Beyond Price - What Customers Want

By Walt Zeglinski, President and CEO, MAP

Are you keeping your customers loyal? If you think the price of your products or services is the reason you are attracting or not attracting and maintaining customers, think again. Today's customers are savvy and want much more from their relationship with your company than just a low cost.

Customers are looking for relationships that deliver unique value. Yes, they want the products to solve their problems, but they also seek a level of satisfaction that goes beyond the intrinsic value of what they paid for. By learning to tap into this deeper emotional satisfaction, your business with current customers will increase and you will uncover a steady stream of new customers.

You may have asked your customers if they were satisfied with their purchase. But the true measure is whether your customers are coming back. In a customer poll, you may find that 8 out of 10 customers are satisfied. That sounds great. But only 4 or 5 purchase from you again. Why? Because rational satisfaction (they were not displeased, the product worked) is only part of the equation. Customers who purchase again are emotionally satisfied. Moreover, emotionally satisfied customers will also recommend your product or service to others.

Here's the bottom line on measuring loyalty: 1) How many of your customers intend to purchase again, and 2) how many of them would endorse your company to others.

Creating Exceptional Value

Exceptional value is created when your customer perceives your product or service to be worth more to them than the price they pay. I see two elements for creating exceptional value:

The first is how well you communicate the unique value of your products and services as compared to alternative solutions. This is important and is likely to result in a high rational satisfaction. However it takes emotional satisfaction to develop a loyal customer.

The second factor - building deeper, trust-based relationships - is the key to emotionally satisfied customers. This happens when your employees show your organization understands a customer's needs, delivers more than is expected, and helps them achieve their goals.

Exceptional value stems from exceptional employees. Your people are the secret sauce in your ability to deliver on the value promise. You have to hire and retain the right people to make it work. These employees are those who do not need management mandates to engage customers and adhere to company values. They are your customer's problem solvers. They provide the discretionary effort and intellectual capital that can take your customers from satisfied to loyal. And, an increase of only 5 percent in customer loyalty can add from 25 to 100 percent to your bottom line!

Developing emotionally satisfied customers who enjoy extrinsic value (beyond functional benefits) is an achievable ideal.

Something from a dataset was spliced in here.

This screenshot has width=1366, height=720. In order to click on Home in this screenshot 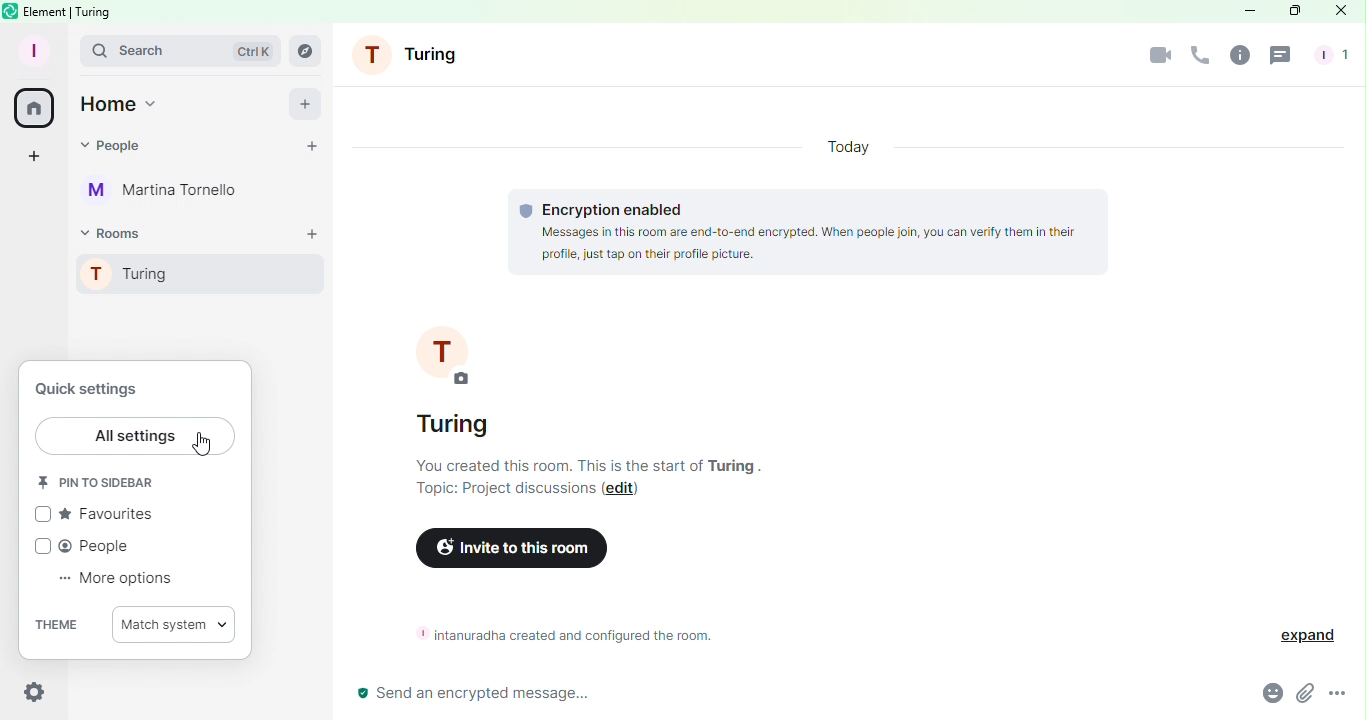, I will do `click(33, 110)`.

It is the connection you should seek to develop with your customers. You want to deliver more value than the functional benefits inherent in your product or service. You want your customers to experience the extrinsic value you bring to the relationship by being emotionally engaged throughout the buying process.

By optimizing the key performance drivers of value creation, you can tap the emotional bonds of your customer relationships. This takes the right people, the right process, the right leadership, and the right commitment. The investment you make in enabling your team to develop loyal customers will enrich your core business and enable you to gain market share.